WHAT THE TASK REQUIRES: Leave the pictures out and quote only the lines from the one with "Expand the Субсидія submenu arrow" down to the end of the listing below.

Segment Start: PROVIDED MATERIAL

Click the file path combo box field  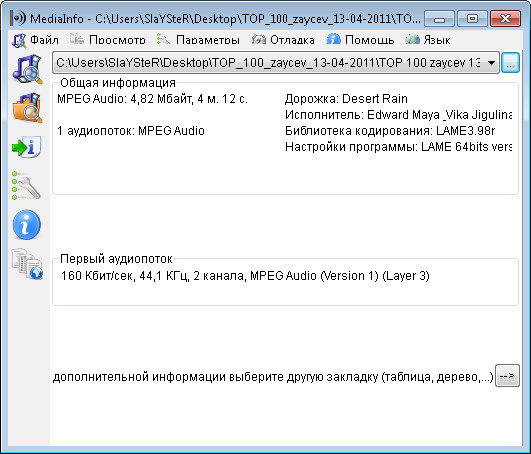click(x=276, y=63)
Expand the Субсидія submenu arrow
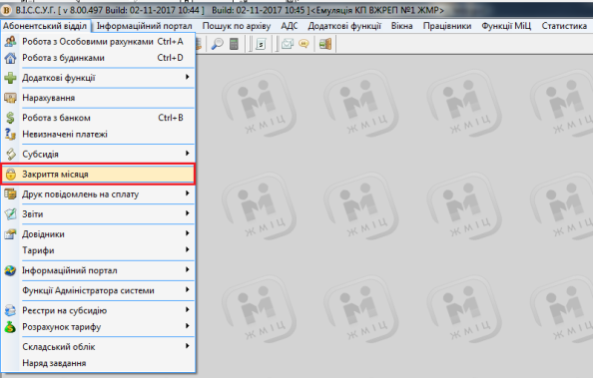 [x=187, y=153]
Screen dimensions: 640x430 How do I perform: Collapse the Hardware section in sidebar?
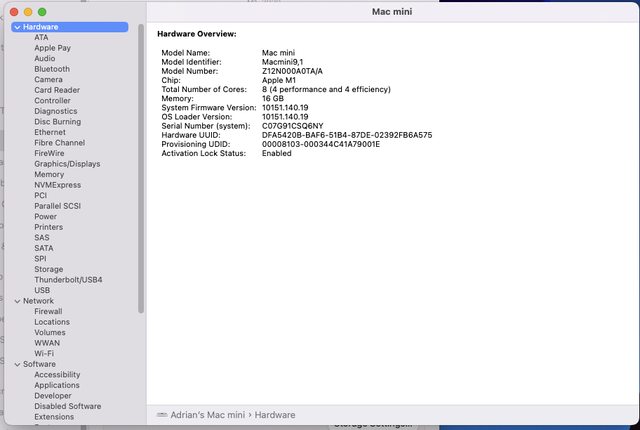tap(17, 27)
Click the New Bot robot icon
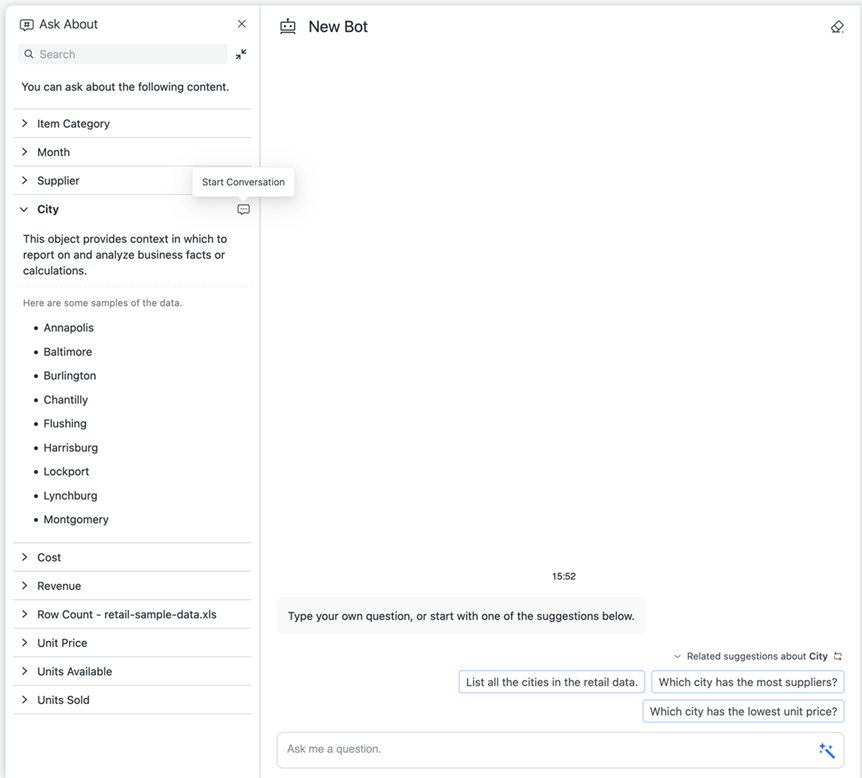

Segment End: PROVIDED MATERIAL

EXERCISE SOLUTION:
Expand the Субсидія submenu arrow
 [x=187, y=153]
Screen dimensions: 640x430 How do I perform: Collapse the Hardware section in sidebar?
tap(17, 27)
Click the New Bot robot icon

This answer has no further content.